Note 1: In general and in most cases, the “sharper” (like the immediate 0-1 transition of hex or a circle) or less symmetric a filter is, the more difficult it will be to approximate it. In a way, it is similar to other common decomposition, like the Fourier transform.

Note 2: You might wonder – if a DoG can be expressed as a sum of two trivially separable Gaussians, why SVD rank 1 approximation doesn’t look like one of the Gaussians? The answer is that with just a single Gaussian, the resulting filter will be more different from the source than our separable weird 4-dot pattern. SVD decomposes so that each progressive low rank decomposition is optimal (in L2 sense), in this case it means adding two non-intuitive, “weird” separable patterns together, where the second one contributes 4x less than the first one.

Low-rank approximations in practice

Rank N approximation of an MxM filter would have performance cost of O(2M*N), but additional memory cost of N * original image storage (if not doing any common optimizations like line buffering or local/tiled storage). If we need to approximate 50×50 filter, then even taking 10 components could be “theoretically” worth it; and for much larger filters it would be also worth in practice (and still faster and less problematic than FFT based approaches). One thing worth noting is that in the case of presented filters, we reach the 100% exact accuracy with just 14 components (as opposed to full 50 singular values!).

But let’s look at more practical, 1, 2, 3, 4 component approximations.

def low_rank_approx(m, rank = 1):
  U,E,V = np.linalg.svd(m)
  mn = np.zeros_like(m)
  score = 0.0
  for i in range(rank):
    mn += E[i] * np.outer(U[:,i], V[i,:])
    score += E[i]
  print('Approximation percentage, ', score / np.sum(E))
  return mn

Even with those maximum four components, we see a clear “diminishing returns” effect, and that the differences get smaller between 3 and 4 components as compared to 2 and 3. This is not surprising, since our singular values are sorted descending, so every next approximation will add less of information. Looking at the results, they might be actually not too bad. We see some “blockiness”, and even worse negative values (“ringing”), but how would that perform on real images?

Visual effect of low-rank approximation – boookeh!

To demonstrate how good/bad this works in practice, I will use filters to blur an image (from the Kodak dataset). On LDR images the effects are not very visible, so I will convert it to fake HDR by applying a strong gamma function of 7, doing the filtering, and inverse gamma 1/7 to emulate tonemapping. It’s not the same as HDR, but does the job. 🙂 This will also greatly amplify any of the filter problems/artifacts, which is what we want for the analysis – with approximations we often want to understand not just the average, but also the worst case.

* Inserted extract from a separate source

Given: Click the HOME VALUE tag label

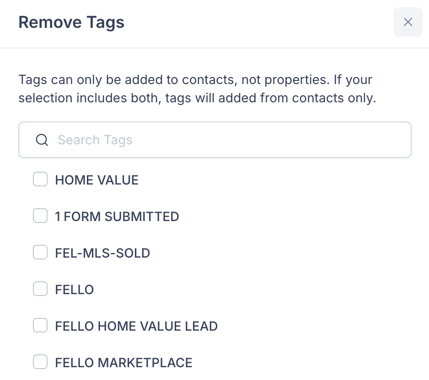Looking at the screenshot, I should pyautogui.click(x=97, y=180).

Left: source image, middle: image blurred with a circular kernel and no gamma, right: the same image blurred with the same kernel, but in fake-HDR space to emphasize the filter shape.
def fake_tonemap(x):
  return np.power(np.clip(x, 0, 1), 1.0/7.0)
def fake_inv_tonemap(x):
  return np.power(np.clip(x, 0, 1), 7.0)
def filter(img, x):
  res = np.zeros_like(img)
  for c in range(3):
    # Note that we normalize the filter to preserve the image brightness.
    res[:,:,c] = fake_tonemap(scipy.ndimage.convolve(fake_inv_tonemap(img[:,:,c]), x/np.sum(x)))
  return res
def low_rank_filter(img, x, rank = 1):
  final_res = np.zeros_like(img)
  U, E, V = np.linalg.svd(x / np.sum(x))
  for c in range(3):
    tmd = fake_inv_tonemap(img[:,:,c])
    for i in range(rank):
      final_res[:,:,c] += E[i] * scipy.ndimage.convolve(scipy.ndimage.convolve(tmd, U[:, i, np.newaxis]), np.transpose(V[i,:, np.newaxis]))
    final_res[:,:,c] = fake_tonemap(final_res[:,:,c])
  return final_res

Without further ado, here are the results.

Unsurprisingly, for the difference of Gaussians and exponential distribution, two components are enough to get identical filtered result, or very close to.

For the hexagon and circle, even 4 components show some of the negative “ringing” artifacts (bottom of the image), and one needs 8 to get artifact-free approximation. At the same time, we are using extreme gamma to show those shapes and emphasize the artifacts. Would this matter in practice and would such approximations be useful? As usually, it depends on the context of the filter, image content, further processing etc. I will put together some thoughts / recommendations in the Conclusions section.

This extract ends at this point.